Lo sformato

Lo sformato

Cosa fare ora

Le coalizioni stanno prendendo forma. A destra hanno usato lo stampo del 1994, il tradizionale della casa, con la sua storia di divisioni e con il suo presente di frontali contrapposizioni. Il suo significato è uno solo: prima si vince e poi si vede.

A sinistra anche hanno uno stampo di famiglia, intitolato a unioni o frantoi, ma ogni volta che lo usano il risultato è tutto tranne che una forma compatta e convincente, ogni volta che scodellano il risultato poi gli si sfascia in mano, senza contare che il solo servirsene significa avere subito l’egemonia culturale e politica del berlusconismo.

Quindi giurano sempre che non lo tireranno mai più fuori, ma, non avendo altro, si rassegnano allo sformato di carne, pesce e verdure. Il suo significato è uno solo: prima si impedisce che vincano, poi si vede.

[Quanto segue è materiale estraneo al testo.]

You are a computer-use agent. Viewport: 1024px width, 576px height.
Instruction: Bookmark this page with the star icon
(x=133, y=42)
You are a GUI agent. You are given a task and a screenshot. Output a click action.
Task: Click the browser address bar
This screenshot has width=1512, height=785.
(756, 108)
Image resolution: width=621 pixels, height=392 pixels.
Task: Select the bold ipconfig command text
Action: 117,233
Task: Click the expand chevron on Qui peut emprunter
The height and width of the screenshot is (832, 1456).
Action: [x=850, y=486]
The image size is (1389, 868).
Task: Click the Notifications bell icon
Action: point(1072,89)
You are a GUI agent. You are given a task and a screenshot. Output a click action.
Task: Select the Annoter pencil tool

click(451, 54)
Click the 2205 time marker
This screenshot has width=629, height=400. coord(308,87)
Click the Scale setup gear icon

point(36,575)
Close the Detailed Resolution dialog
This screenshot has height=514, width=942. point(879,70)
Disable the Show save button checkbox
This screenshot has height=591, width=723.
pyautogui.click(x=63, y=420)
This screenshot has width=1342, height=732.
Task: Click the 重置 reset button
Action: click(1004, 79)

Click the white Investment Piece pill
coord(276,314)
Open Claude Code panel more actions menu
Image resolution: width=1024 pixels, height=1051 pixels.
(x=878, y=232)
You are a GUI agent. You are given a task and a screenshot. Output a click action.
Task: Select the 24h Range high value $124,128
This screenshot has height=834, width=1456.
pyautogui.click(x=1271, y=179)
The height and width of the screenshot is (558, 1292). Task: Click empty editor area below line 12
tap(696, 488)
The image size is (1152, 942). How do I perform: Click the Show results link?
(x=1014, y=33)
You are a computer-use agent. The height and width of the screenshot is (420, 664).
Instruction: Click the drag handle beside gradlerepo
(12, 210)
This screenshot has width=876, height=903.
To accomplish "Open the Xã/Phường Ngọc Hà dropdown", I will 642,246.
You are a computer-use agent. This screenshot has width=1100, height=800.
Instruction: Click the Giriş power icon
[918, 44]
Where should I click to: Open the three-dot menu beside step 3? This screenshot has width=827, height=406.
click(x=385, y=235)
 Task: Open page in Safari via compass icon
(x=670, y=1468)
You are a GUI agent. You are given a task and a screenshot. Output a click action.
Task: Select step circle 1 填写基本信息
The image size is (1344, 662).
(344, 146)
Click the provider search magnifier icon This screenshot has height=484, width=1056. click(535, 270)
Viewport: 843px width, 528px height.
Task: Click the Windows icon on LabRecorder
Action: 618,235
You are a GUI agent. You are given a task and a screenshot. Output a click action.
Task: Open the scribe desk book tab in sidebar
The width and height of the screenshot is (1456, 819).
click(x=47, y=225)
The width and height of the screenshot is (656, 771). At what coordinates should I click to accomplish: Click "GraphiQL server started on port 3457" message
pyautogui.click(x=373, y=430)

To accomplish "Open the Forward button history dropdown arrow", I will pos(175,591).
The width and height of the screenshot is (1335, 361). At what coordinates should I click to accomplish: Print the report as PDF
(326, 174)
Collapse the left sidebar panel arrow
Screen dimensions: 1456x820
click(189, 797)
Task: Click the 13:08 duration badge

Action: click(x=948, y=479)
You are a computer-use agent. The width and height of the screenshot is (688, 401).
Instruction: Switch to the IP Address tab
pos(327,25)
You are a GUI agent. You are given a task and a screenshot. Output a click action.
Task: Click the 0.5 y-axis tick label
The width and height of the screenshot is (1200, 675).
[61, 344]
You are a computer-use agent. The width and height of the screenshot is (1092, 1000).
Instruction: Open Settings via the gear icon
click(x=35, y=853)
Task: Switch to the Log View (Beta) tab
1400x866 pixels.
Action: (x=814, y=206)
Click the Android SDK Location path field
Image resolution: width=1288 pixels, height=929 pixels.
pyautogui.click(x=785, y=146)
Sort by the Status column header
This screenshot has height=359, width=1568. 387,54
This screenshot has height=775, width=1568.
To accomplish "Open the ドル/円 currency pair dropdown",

Non c’è alcuna ragione per supporre che, a questo giro, le cose vadano diversamente da come sono fin qui andate, dal 1994 in poi. Chi, come Azione e l’ardita sortita di Carlo Calenda, aveva detto e ribadito di credere nella necessità di abbandonare gli stampi, alla fine non ci ha creduto abbastanza.

A correre in solitaria resta Italia Viva, ma con un Matteo Renzi che, funambolico artista della politica, condivide solo metà della sorte della Sora Camilla: quella “tutti la vogliono e nessuno se la piglia”, qui non è detto sia fondata la prima parte.

A decidere vittorie, sconfitte, pareggi e squalifiche saranno gli elettori. Da qui al giorno delle elezioni avremo modo di tornarci. Quel che vedo, da subito, è una nuova legislatura che nasce già vecchia, l’ennesimo girone di ritorno di un campionato sempre meno interessante, con giocatori che passano da una parte all’altra e pubblico che rimane a casa e spegne la televisione.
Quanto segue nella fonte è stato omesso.